Chicken in the store is so tender, but has a different taste. It's almost like these local birds had a cleaner taste, for lack of a better term. Is this difference due to all the 'stuff' they give the chickens on production farms? Or is it the "up to a 10% solution added" part that affects the taste of the store chickens? It costs so much more to buy a chicken raised locally than one in the store, but there's that part of me that likes the idea that it's not been force fed, or fed all kinds of nasty stuff. I've been buying my beef local, and we process our own venison, so we've cut out a lot on that end. But we do eat a lot of chicken. So I'm trying to decide if it's worth it to pay twice as much for a tastier but tougher natural chicken. Can anyone chime in here? 

Thanks!
SOB


----------



## taxlady (Oct 18, 2010)

My guess would be that the difference in flavour is due to the "10% solution and the difference in feed. I imagine that running around outdoors makes the muscles less tender and tastier, than sitting in a cage and pecking at the cagemates as the only exercise.


----------



## PrincessFiona60 (Oct 18, 2010)

I buy local, natural chickens.  I think it's worth it and we eat alot of chicken.


----------



## Andy M. (Oct 18, 2010)

This decision is one each person has to make.  Only you and your husband can decide if you like the local chicken better overall.   

Is it worth eating tough chicken to get better flavor?  Or does the toughness outweigh the flavor?  

Then there is the price factor.  Is it really worth paying twice as much for chicken that you aren't sure you like better?

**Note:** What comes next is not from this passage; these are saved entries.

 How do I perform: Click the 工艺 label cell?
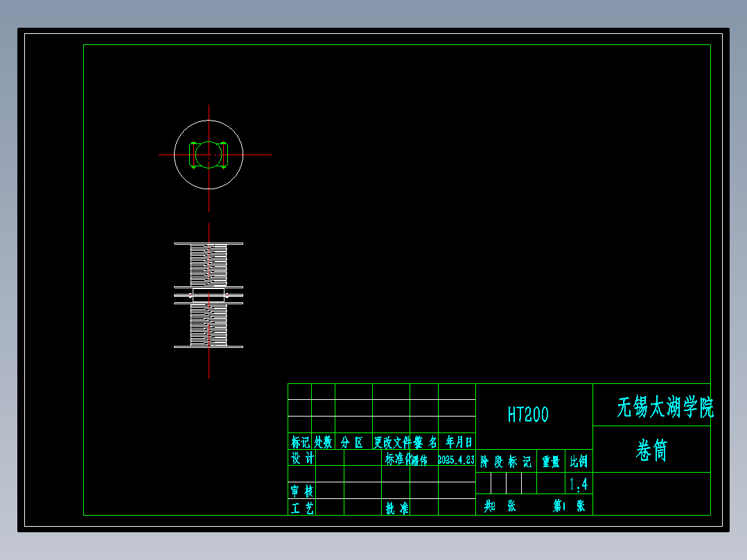click(303, 507)
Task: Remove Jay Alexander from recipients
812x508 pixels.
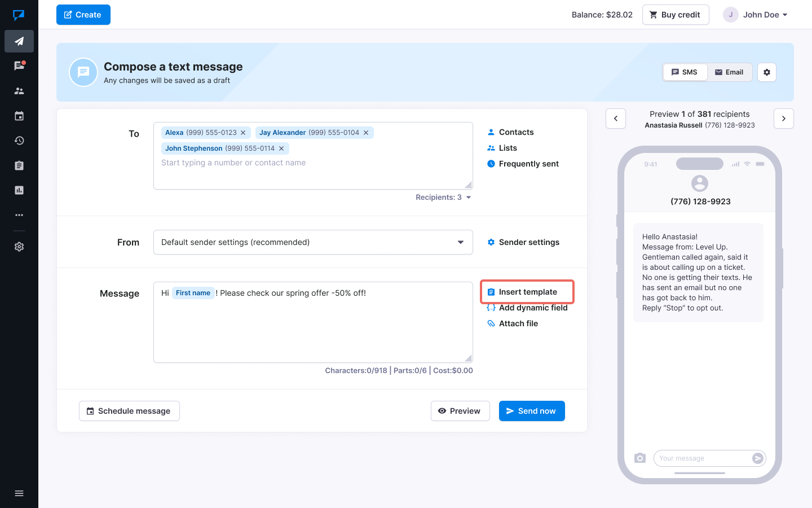Action: [x=366, y=133]
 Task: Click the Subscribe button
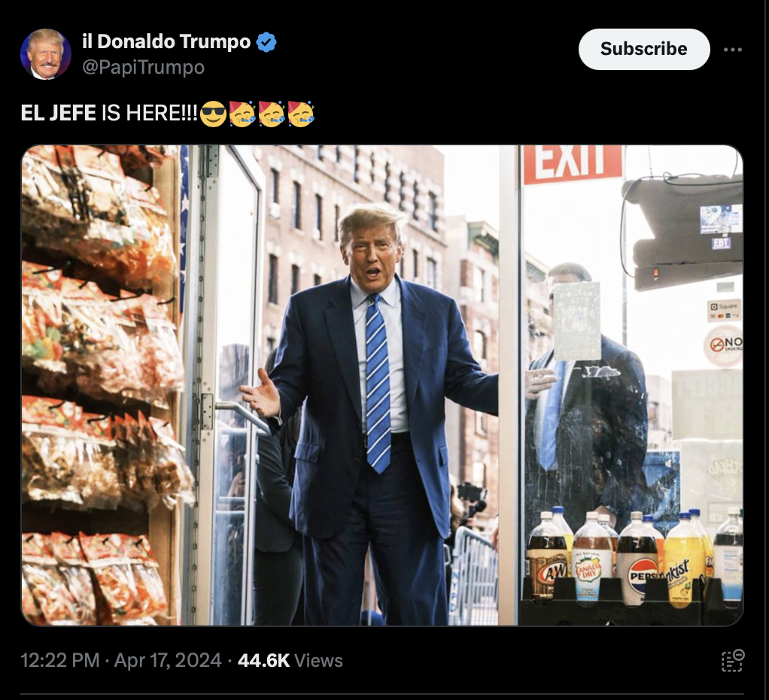644,49
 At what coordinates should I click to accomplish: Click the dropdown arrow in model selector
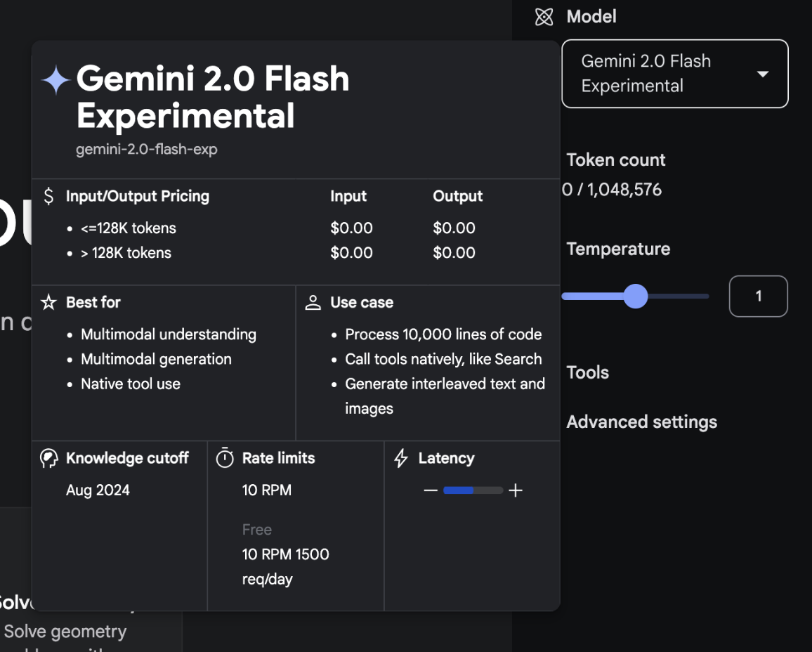pos(763,74)
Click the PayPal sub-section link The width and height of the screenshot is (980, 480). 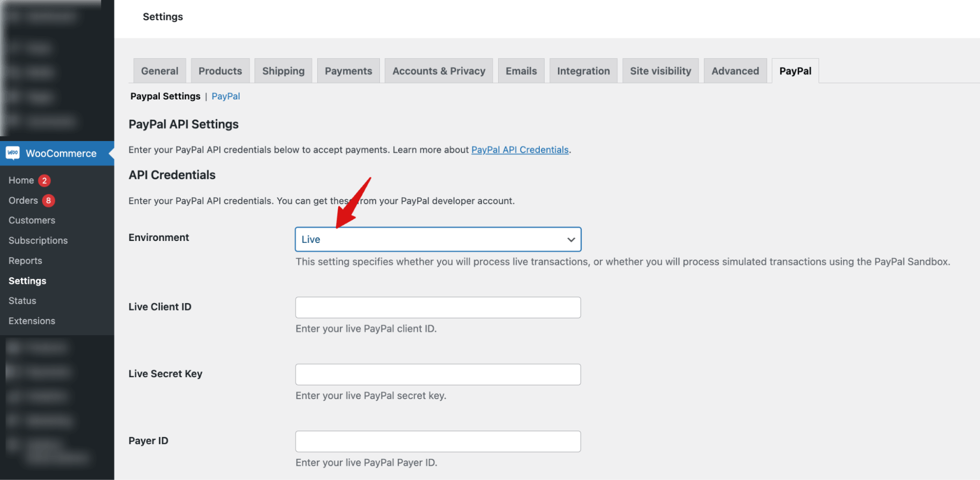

Commercially raised chickens are fed standardized feed that nourishes them and keeps them healthy.  The 10% solution is basically a brine to keep the chicken from drying out due to overcooking.


----------



## Bigjim68 (Oct 19, 2010)

I buy local organic whenever I can find it. At double the price it is still less than two bucks a pound, and you are not paying for that 10% water.  A little tougher, but far tastier.


----------



## sparrowgrass (Oct 19, 2010)

I raise my own chickens--put 22 of them in the freezer this summer.  The texture is definitely different, but I wouldn't call them tough.  They have actual muscles, unlike battery raised (even cage free) chickens.  Commercial chickens have almost no room to move, so their flesh is fat and flabby.  My little roosters, who spent their short lives running, chasing bugs and hens, have much firmer flesh.

I do cook them a bit differently.  They are excellent fried or cooked in a sauce, but I don't care for them grilled or broiled--they don't have enough fat on them to keep them moist.

To me, the work and mess of doing it myself is worth it--I know what they have eaten, and I know they have had a pretty good life.  I have been around commercial chicken operations, and that is no life for an animal.


----------



## taxlady (Oct 19, 2010)

Bigjim68 said:


> I buy local organic whenever I can find it. At double the price it is still less than two bucks a pound, and you are not paying for that 10% water.  A little tougher, but far tastier.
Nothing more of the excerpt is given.